La Savetière prodigieuse : Prends garde à toi
La Savetière prodigieuse, un ravissant hommage à la scène.
En se portant à la défense de La Savetière prodigieuse, une fantaisie théâtrale méconnue de Federico Garcia Lorca, Martine Beaulne démontre qu’elle a autant de talent que de flair. Bénéficiant d’un équilibre exceptionnel, sans l’ombre d’un temps mort, sa mise en scène paraît tout simplement irréprochable.
Avouons d’emblée que la performance de Nathalie Malette, car il s’agit bien là d’une performance, impressionne tout particulièrement. Incarnant toutes les nuances de son personnage, insufflant humour et esprit à sa partition, la comédienne trouve un rôle qui lui sied à merveille. On la savait dotée de fortes aptitudes vocales, on découvre qu’elle possède un timbre angélique, une voix qui module superbement la naïveté et la tristesse de la jeune femme qu’elle campe. Son interprétation cautionne à elle seule le déplacement. À ses côtés, Jacques Godin défend d’abord un savetier correct, puis un bateleur irrésistible. Parmi les rôles secondaires se distinguent Simon Boudreault et Marie-Ève Pelletier, des artistes qui semblent détenir tous les talents.

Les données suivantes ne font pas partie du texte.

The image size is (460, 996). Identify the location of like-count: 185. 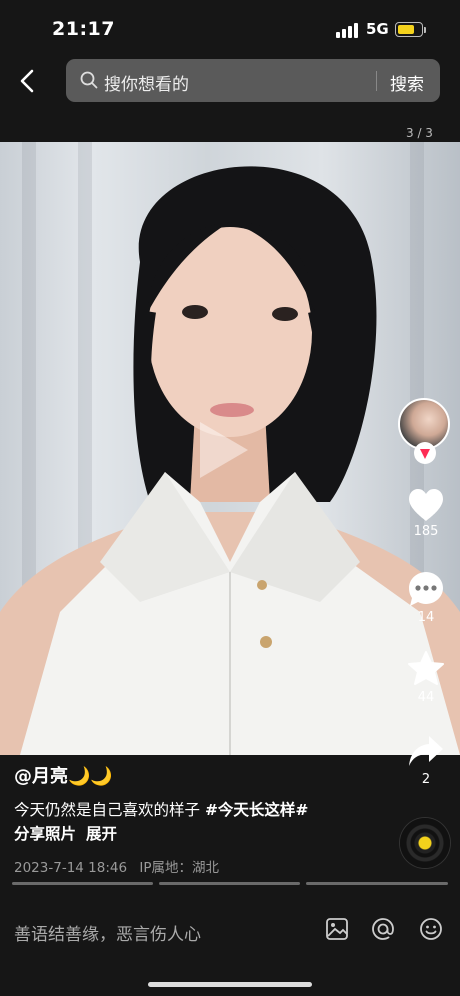
(426, 532).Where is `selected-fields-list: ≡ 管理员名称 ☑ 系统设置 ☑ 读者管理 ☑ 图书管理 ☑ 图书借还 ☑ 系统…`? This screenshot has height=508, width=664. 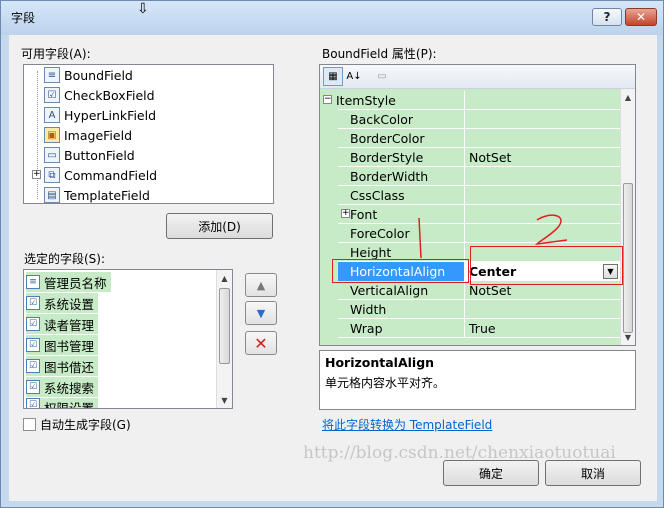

Malgré leur apparente simplicité, les judicieuses chorégraphies flamencos de Lina Moros enrichissent significativement le discours du spectacle. Émergeant tout naturellement du récit, les exquises musiques de Silvy Grenier impriment un rythme unique à la représentation. Alors que Mérédith Caron a conçu des costumes aussi beaux qu’efficaces, le décor de Claude Goyette fait preuve d’une sobriété plus que bienvenue. Perçant les rideaux de chaussures et de verres imaginés par le scénographe, les éclairages lunaires de Michel Beaulieu enchantent. La magie des marionnettes de Richard Lacroix, dont André Laliberté (directeur artistique du Théâtre de l’Oil) supervise les allées et venues, opère grandement. Quelle merveilleuse idée que de permettre à ces attendrissantes créatures de fouler les planches du TNM!
Parce que tous les arts de la scène y sont pertinemment conviés, mais surtout parce que les choix de Martine Beaulne révèlent le souffle profond de l’œuvre, le sang rouge et bouillonnant qui l’irrigue, La Savetière prodigieuse offre une inestimable incarnation aux idéaux de Lorca.